Pero así era, Carmen estaba separada de su marido y tenía una niña pequeña que después de salir del colegio, se quedaba a cargo de su abuela materna. Al parecer su marido se había desentendido de las dos y Carmen con su sueldo de secretaria, apenas conseguía llegar a fin de mes. Ella me decía que era una persona emprendedora y que estaba esperando que le apareciera una oportunidad, para cambiar de vida y de trabajo.
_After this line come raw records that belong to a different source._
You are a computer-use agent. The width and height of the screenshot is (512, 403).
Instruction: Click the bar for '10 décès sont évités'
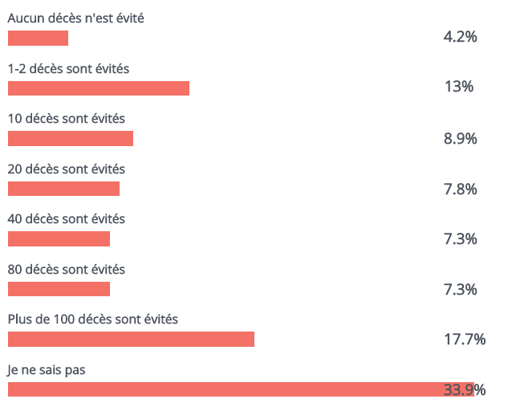[71, 138]

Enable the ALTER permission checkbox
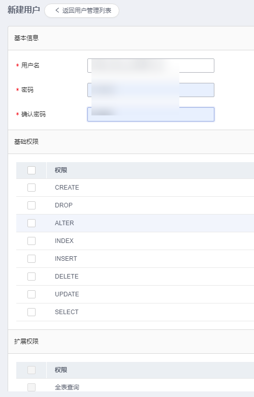click(31, 223)
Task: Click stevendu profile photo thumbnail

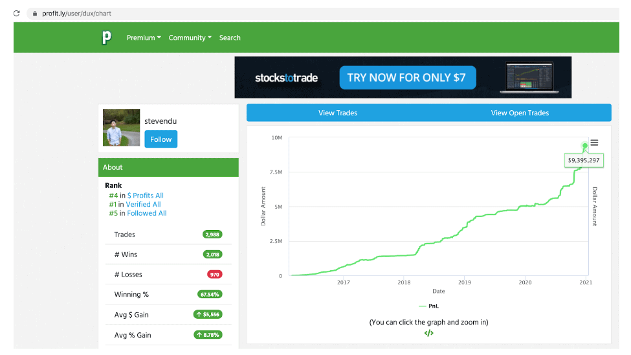Action: pyautogui.click(x=121, y=128)
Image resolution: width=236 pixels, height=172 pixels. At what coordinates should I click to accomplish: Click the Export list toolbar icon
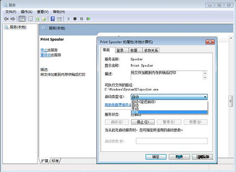tap(44, 19)
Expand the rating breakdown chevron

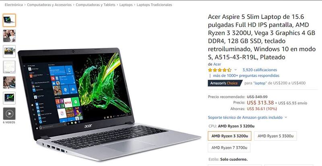pos(235,70)
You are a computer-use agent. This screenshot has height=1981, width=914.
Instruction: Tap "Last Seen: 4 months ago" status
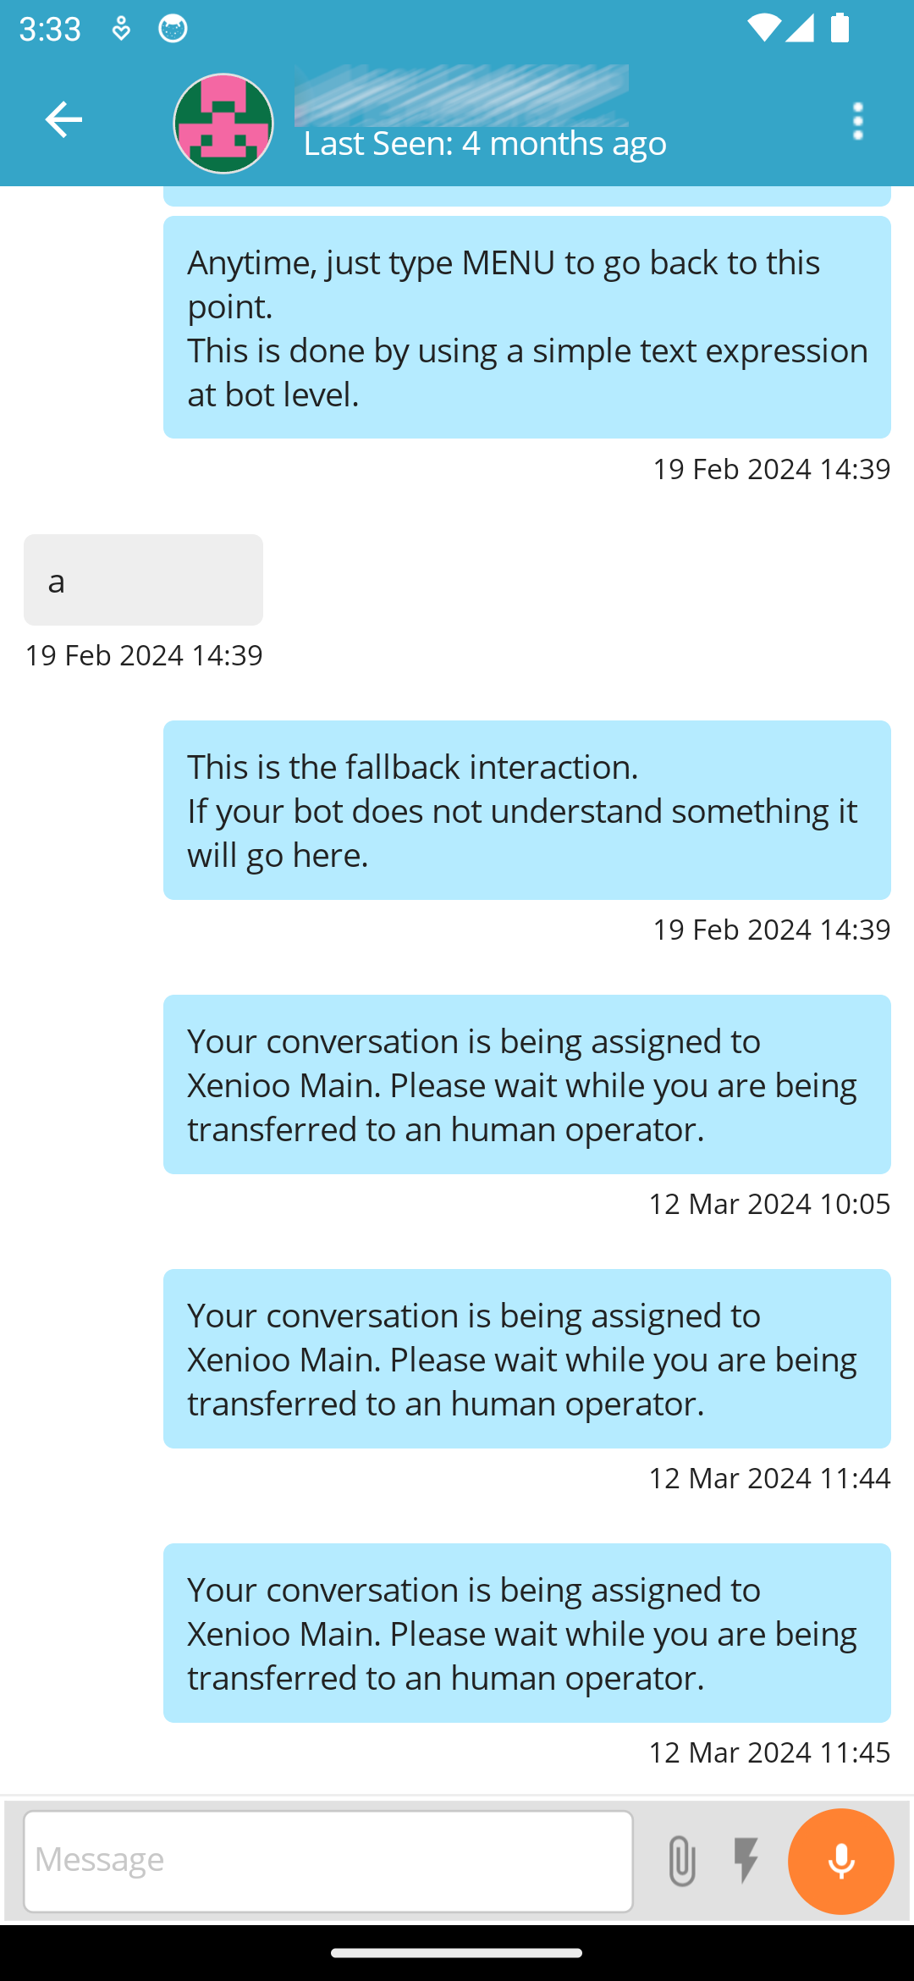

Recuerdo el día en que se incendió el teatro Español, en la plaza de Santa Ana, por curiosidad lo he buscado y fue el 19 de septiembre de 1975. Ella al enterarse del hecho, salió disparada para buscar a su hija. Me uní a ella para acompañarla y ayudar en lo que pudiera. Nos vimos envueltos en aquél maremágnum de bomberos, policías y curiosos. Afortunadamente tanto su hija como su madre se encontraban bien.

Ya dije que fueron apenas tres meses, pero fueron muy importantes en mi vida. Yo apenas era un chavea que acababa de romper el cascarón y aquella situación nueva para mí me abrió los ojos a un mundo nuevo, totalmente desconocido para mí.

Como final de aquella experiencia, a mí me trasladaron a la oficina de la avenida de Jose Antonio, el señor Durante volvió a su añorada patria y Carmen, ay Carmela, dejó la empresa sin más.

Pero tampoco salió por entonces de mi vida, dos años después… pero eso es otra historia.